At half time, the score was 13-10 despite the Rams possessing the ball for over 20 minutes and offense outpacing the Seahawks by 152 yards. Kurt Warner had almost 100 more passing yards than Jon Kitna, but Warner had also thrown a pick-six. But that was the first half. For those keeping track, we still have 48 points left to go. And, spoiler alert, there is only one more punt in this game.
Right out of the gate, the Seahawks took the first drive down the field for a touchdown. Jon Kitna marched the team down the field in a well balanced orchestrated 11 play drive. The Rams had an answer. The answer was Kurt Warner’s arm. He threw the ball on seven of the nine plays, not missing one throw. Touchdown, but the Seahawks answered with a game-tying field goal. 20-20. 31 points to go. One-quarter of football to play.
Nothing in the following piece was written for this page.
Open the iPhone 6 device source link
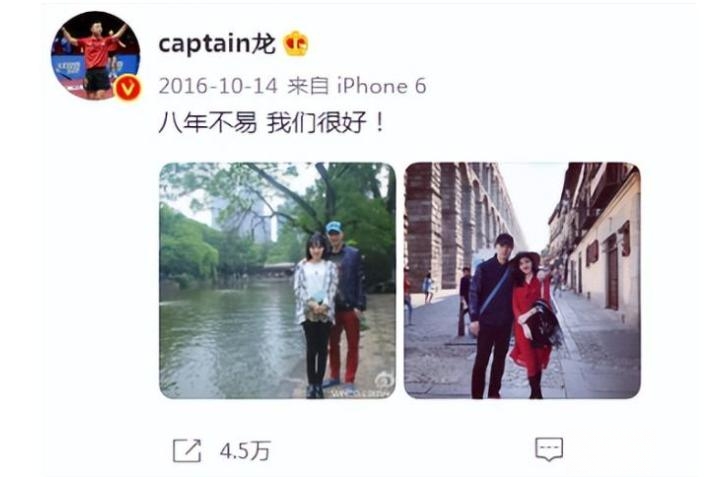 pos(382,86)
The next two drives are back to back touchdowns. The Rams touchdown was set up by a huge 50-yard catch by Isaac Bruce deep in Seattle territory. Doing his best Kurt Warner impression, on the next drive Kitna threw for 78 yards to tie it back up at 27.
The next possession is that pesky last punt by the Rams. But as a good football game goes, Jon Kitna coughed up the ball on the first play of the next drive and the Rams returned it for a touchdown. Unphased, Kitna came back on the next drive, throwing for another 95 yards. The final throw of the drive was a 34-yard touchdown pass to Darrell Jackson, 34-34. 3 points to go.
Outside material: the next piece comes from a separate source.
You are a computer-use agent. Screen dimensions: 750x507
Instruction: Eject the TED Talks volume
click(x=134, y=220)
Kurt Warner had 1:58 on the clock to get his team into field goal position to win the game. Six plays into the drive the Rams were at midfield with 32 seconds remaining. Warner had just been sacked, it was 3 and 17. But, Warner uncorked a bomb down the sideline to Torry Holt. A 41-yard competition, out of bounds at the 9-yard line. Jeff Wilkins came on to seal the deal with a 27-yard field goal.
Really there are no bragging rights coming out of this game. Seattle hung with the Super Bowl Champion and the Rams got to see Kurt Warner be a hero. Sometimes, everyone wins, right?
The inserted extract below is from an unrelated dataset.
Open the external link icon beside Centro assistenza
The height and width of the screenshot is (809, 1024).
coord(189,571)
1-Point Loss: Rams Miss Playoffs
There were high hopes for the 2019 Rams having just come off a phenomenal season and a trip to the Super Bowl. Heading into the first Seattle game they were off to a good start. They were 3-1. The game before, they lost a high scoring shootout to a frisky Tampa Bay team. The Seahawks were also 3-1. For the first time in a while, the two teams were evenly matched and this game bore that out.
The largest lead of the game was six points and the lead changed hands six times. The biggest difference between the two teams was how they went about moving the ball. Jared Goff threw the ball 49 times for 395 yards, while the Seahawks ran the ball 43 times for 167 yards. The Seahawks also were able to hold the Rams to three field goals rather than giving up touchdowns. The Seahawks, on the other hand, scored four touchdowns and a field goal.
By mid-way through the fourth quarter, LA had a five-point lead. With 9:19 remaining, the Seahawks got the ball back and orchestrated an amazing 12 play, 75-yard drive to take the lead back. The drive only had two plays for more than 10 yards, yet the Seahawks continued to take ground and take time off the clock. When it was all said and done, the score was 30-29 and there was only 2:28 left of the clock.
After two four and outs, the Rams had the ball back with just 1:38 left on the clock. In order to preserve some time to work with the Rams had burned their last timeouts in the previous possession.
It was Goff’s chance to do a Kurt Warner impression. And he almost did. He completed eight passes to set up Greg Zuerlein for the game-winning 44-yard field goal. Zuerlein missed to the right by less than a foot. The Rams lost by one point.
The two would meet for their second game later that season and the Rams would win that battle. But Seattle won the war. They made it back to the playoffs. It was Seattle’s year to play spoiler. The Rams went on to go 9-7, missing the playoffs by one game.